Mas sem sombra de dúvidas é Paul Dano quem rouba a cena na pele do vilão Charada. Se você, como eu, tem pesadelos com a versão galhofa de Jim Carrey para o personagem em Batman Eternamente, não se preocupe: graças a Dano, seus pesadelos serão de outro tipo após assisti-lo aqui. Seu Charada é radicalmente diferente das versões anteriores do personagem, até mesmo nos quadrinhos. É na concepção e execução dele que as influências dos psicopatas de Se7en e Zodíaco ficam mais evidentes, visto que ele é um serial killer atacando as principais figuras públicas de Gotham e orquestrando um plano para destruir a cidade de dentro para fora. Sua presença é tão impactante (seja mascarado ou não) que o único vacilo notável do filme é quando temporariamente parece se esquecer dele para se centrar nas subtramas envolvendo a máfia. E não à toa, quando o foco volta a ser nele e em seu intrincado plano, temos um terceiro ato corajosamente agridoce. Além do mais, o personagem é enriquecido pelo fato de ser construído tanto como uma antítese, quanto como um “espelho distorcido” do próprio Batman, de modo que a grande catarse do herói se dá diante da necessidade de escolher entre permanecer ou não nessa relação simbiótica e doentia.
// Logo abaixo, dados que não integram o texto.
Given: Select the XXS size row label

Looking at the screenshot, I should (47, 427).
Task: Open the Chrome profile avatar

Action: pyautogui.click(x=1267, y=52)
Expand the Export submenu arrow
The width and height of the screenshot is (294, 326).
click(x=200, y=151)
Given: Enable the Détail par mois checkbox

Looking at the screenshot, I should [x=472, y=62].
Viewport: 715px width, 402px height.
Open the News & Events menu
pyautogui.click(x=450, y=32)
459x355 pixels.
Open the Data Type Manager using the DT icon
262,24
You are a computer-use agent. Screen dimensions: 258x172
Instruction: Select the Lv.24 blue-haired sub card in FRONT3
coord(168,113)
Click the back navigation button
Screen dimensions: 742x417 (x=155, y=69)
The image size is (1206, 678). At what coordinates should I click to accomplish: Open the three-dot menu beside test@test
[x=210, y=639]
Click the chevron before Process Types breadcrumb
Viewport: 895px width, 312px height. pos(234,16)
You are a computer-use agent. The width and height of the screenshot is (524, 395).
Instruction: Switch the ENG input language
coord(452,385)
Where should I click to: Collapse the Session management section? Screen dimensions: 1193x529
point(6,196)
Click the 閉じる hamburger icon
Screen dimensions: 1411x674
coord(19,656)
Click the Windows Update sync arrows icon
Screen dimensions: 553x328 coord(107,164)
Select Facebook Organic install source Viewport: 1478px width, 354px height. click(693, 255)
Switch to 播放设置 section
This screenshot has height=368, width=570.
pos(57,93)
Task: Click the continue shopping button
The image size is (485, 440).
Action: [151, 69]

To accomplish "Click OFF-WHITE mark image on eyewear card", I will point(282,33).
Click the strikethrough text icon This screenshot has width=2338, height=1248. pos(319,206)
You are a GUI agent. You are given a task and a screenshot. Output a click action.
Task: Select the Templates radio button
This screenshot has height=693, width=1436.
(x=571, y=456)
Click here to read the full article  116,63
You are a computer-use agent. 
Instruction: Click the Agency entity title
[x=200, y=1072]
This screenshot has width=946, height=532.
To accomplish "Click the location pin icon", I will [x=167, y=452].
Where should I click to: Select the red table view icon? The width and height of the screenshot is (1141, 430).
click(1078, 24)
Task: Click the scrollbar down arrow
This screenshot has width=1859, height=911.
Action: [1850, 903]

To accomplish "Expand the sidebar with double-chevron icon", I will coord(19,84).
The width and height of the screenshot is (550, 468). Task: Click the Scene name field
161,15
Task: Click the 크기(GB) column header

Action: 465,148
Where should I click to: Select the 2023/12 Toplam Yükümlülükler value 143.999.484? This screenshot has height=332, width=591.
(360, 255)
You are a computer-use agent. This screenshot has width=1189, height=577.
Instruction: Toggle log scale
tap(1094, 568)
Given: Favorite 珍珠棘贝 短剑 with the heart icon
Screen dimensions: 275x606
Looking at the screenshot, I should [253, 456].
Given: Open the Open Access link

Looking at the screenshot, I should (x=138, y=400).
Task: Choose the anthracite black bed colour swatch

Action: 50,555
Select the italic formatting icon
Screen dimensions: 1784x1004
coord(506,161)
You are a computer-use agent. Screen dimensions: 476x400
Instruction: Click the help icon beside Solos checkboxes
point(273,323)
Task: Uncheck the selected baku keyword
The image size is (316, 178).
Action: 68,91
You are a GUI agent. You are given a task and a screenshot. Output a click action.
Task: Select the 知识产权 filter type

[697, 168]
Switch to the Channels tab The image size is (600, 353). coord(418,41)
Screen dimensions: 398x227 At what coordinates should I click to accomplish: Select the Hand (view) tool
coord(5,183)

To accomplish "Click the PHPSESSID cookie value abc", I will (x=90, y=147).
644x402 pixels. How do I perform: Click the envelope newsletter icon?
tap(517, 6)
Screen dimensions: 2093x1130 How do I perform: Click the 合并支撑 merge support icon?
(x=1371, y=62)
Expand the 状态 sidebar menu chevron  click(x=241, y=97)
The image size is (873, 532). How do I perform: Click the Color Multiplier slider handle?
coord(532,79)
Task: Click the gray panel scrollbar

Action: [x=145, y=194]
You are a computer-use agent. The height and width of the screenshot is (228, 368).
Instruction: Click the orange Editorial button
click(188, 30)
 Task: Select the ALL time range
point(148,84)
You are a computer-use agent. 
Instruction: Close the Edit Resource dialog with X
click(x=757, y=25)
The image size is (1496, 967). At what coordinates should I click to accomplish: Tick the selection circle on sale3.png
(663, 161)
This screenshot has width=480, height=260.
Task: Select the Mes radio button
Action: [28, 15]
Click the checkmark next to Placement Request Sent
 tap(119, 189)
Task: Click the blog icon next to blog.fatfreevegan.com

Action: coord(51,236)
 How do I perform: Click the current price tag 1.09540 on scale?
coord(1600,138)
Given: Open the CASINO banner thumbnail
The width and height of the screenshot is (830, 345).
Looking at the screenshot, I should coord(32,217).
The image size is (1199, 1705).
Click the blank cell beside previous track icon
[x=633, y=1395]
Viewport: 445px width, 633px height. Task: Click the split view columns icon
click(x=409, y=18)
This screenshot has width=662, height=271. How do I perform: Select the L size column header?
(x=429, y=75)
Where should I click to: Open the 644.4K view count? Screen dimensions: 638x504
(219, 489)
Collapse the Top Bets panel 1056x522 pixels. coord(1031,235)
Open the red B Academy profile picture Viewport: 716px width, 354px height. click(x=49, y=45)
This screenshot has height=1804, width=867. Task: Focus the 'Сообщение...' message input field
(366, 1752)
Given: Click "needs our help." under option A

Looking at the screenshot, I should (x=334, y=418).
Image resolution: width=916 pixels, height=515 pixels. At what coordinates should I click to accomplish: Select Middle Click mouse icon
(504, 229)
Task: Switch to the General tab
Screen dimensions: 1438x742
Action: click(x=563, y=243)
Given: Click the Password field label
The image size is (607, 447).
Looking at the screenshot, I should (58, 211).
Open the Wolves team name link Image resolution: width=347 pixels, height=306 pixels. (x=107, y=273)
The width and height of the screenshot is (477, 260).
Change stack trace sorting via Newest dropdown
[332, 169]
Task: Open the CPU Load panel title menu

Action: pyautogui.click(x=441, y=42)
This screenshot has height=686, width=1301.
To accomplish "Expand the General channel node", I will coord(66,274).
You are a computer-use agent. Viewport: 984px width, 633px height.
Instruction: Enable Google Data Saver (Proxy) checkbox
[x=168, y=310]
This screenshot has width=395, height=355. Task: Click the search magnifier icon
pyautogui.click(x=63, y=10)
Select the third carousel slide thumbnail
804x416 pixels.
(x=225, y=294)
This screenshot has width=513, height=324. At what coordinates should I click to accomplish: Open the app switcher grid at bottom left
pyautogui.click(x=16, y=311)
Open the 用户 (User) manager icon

The Batman faz o até então impossível: entregar uma nova e fresca versão de um personagem que já passou por diversas reformulações nos últimos anos, respeitando suas influências sem soar uma obra derivativa. Em meio à seara de blockbusters de super-heróis, cada vez mais enfadonhos e longos, este é um raro filme do gênero que não apenas bebe de outras fontes, mas também consegue usar sua longa duração (176 minutos) ao seu favor. É um fato assombroso, ainda mais levando em conta como Matt Reeves é econômico na ação, preferindo focar no lado detetivesco e cerebral do personagem, até então pouco explorado em suas versões em live-action. Entre um vigilante/bilionário traumatizado, narrações em off, femmes fatales, vilões terroristas e seus seguidores incels, o resultado é um filme que talvez não agrade a todos, mas certamente se mostra o melhor longa de super-heróis em muito tempo e uma das melhores obras audiovisuais feitas sobre o Batman.